The highest known concentration of munitions is in Beaufort’s Dyke, a deep trench between Scotland and Northern Ireland, where an estimated 1 million tons of munitions have been dumped since the 1920s.
After the Second World War, Norwegian officials allowed the military to scuttle at least three dozen ships filled with captured munitions in the Skagerrak, the channel between the Scandinavian Peninsula and Denmark. All told, 168,000 tonnes of ammunition, including artillery shells and aerial bombs containing chemical weapons, were dumped at depths of between 600-700 metres, according the Norwegian Defence Research Establishment.
Dumping bombs far from people and in the deepest part of the sea may have seemed like a good idea at the time, because few people had the means or any reason to go there. These days, the ocean bottom can be valuable real estate, what with the need to build submarine pipelines, lay underwater power cables and construct offshore wind farms, among many other marine developments.

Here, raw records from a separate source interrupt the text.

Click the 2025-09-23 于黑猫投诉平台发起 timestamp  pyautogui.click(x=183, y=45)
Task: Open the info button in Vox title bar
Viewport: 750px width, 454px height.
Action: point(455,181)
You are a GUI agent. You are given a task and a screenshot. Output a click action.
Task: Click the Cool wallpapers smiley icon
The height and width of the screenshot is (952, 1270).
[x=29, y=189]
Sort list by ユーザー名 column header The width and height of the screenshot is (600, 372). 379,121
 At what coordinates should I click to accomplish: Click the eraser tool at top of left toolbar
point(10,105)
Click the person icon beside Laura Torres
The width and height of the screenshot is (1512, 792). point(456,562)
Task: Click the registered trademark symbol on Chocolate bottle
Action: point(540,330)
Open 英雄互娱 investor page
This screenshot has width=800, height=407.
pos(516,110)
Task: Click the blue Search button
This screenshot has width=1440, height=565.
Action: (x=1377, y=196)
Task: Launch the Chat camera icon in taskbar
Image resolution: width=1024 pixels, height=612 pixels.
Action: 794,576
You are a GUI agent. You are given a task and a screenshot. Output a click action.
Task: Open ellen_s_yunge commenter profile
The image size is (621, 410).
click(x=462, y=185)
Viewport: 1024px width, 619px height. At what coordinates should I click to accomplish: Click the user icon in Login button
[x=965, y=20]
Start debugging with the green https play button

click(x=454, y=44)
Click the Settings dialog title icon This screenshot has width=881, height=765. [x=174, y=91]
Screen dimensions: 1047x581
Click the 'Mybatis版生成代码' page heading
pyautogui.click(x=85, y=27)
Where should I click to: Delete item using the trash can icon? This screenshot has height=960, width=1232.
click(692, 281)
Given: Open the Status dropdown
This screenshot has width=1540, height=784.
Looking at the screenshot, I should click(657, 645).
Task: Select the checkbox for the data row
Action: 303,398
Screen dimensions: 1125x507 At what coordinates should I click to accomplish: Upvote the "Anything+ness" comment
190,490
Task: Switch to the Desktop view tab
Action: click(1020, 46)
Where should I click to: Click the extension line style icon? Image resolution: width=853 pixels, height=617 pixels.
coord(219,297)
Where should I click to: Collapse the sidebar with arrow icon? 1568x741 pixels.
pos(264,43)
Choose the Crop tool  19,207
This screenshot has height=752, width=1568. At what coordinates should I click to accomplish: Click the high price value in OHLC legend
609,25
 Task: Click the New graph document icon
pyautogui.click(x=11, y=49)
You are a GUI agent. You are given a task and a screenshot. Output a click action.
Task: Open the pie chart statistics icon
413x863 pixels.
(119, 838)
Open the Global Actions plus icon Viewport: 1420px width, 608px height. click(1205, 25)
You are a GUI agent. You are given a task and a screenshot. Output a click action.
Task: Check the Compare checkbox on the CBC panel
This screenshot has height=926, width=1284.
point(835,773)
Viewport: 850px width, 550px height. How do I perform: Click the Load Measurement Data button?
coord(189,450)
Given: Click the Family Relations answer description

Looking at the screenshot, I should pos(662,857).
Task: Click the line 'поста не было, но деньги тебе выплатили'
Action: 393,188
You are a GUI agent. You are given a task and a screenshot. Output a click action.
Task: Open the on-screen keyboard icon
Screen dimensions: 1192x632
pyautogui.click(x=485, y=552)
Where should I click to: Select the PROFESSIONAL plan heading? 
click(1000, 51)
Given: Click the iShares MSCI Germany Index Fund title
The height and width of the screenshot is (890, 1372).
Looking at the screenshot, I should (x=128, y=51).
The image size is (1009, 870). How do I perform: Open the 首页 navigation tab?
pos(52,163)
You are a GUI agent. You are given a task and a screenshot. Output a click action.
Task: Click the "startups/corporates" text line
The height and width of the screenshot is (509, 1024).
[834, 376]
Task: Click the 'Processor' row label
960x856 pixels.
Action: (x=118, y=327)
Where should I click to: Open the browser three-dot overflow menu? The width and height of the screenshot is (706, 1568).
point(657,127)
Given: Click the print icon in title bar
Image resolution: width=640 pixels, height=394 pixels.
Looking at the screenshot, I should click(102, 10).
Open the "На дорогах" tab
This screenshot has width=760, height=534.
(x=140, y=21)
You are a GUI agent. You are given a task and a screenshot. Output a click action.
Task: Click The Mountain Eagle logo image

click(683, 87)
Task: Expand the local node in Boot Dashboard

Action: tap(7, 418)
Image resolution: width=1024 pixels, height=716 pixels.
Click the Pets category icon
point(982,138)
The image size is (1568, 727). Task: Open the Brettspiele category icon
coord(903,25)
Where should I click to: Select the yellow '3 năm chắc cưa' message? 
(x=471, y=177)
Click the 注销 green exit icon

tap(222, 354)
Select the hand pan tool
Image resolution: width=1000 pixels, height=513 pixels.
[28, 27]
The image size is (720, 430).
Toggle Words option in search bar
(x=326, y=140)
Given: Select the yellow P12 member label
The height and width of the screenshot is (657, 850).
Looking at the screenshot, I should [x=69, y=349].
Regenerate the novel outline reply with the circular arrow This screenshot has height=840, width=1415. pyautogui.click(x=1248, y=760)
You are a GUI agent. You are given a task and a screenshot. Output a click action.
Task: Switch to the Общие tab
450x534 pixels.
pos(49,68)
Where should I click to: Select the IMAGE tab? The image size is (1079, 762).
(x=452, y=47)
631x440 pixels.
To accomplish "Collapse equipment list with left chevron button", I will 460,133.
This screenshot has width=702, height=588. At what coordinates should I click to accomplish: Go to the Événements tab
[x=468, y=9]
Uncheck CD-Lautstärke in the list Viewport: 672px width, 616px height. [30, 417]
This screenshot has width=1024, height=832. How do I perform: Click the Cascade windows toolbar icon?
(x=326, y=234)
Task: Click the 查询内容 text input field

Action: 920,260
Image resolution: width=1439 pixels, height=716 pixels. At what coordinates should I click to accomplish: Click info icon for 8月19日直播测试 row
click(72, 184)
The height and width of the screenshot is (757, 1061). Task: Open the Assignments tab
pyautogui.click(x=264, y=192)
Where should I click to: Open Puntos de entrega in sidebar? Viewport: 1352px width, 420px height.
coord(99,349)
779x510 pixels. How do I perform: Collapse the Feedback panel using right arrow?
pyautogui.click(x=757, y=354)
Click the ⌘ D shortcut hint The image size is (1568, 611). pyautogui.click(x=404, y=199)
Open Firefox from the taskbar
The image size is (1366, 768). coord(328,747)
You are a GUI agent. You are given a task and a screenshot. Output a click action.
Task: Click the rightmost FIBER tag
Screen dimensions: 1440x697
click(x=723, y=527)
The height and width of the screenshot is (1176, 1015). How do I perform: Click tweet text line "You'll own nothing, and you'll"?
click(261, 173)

Now these munitions dumps potentially pose problems for different underwater activities.
Fishermen can also be at risk. In 2013, for example, the OSPAR Commission reported 657 encounters with abandoned munitions in Brest Harbour, on the north-western coast of France. In 2005, three Dutch fishermen were reportedly killed by a WWII bomb or shell that they brought aboard in their fishing nets. Nevertheless, a comprehensive survey by researchers from Imperial College London in 2005 concluded that while some chemicals, such as mustard gas, had the potential to continue to pose problems, in most cases, it made sense not to dredge up old munitions.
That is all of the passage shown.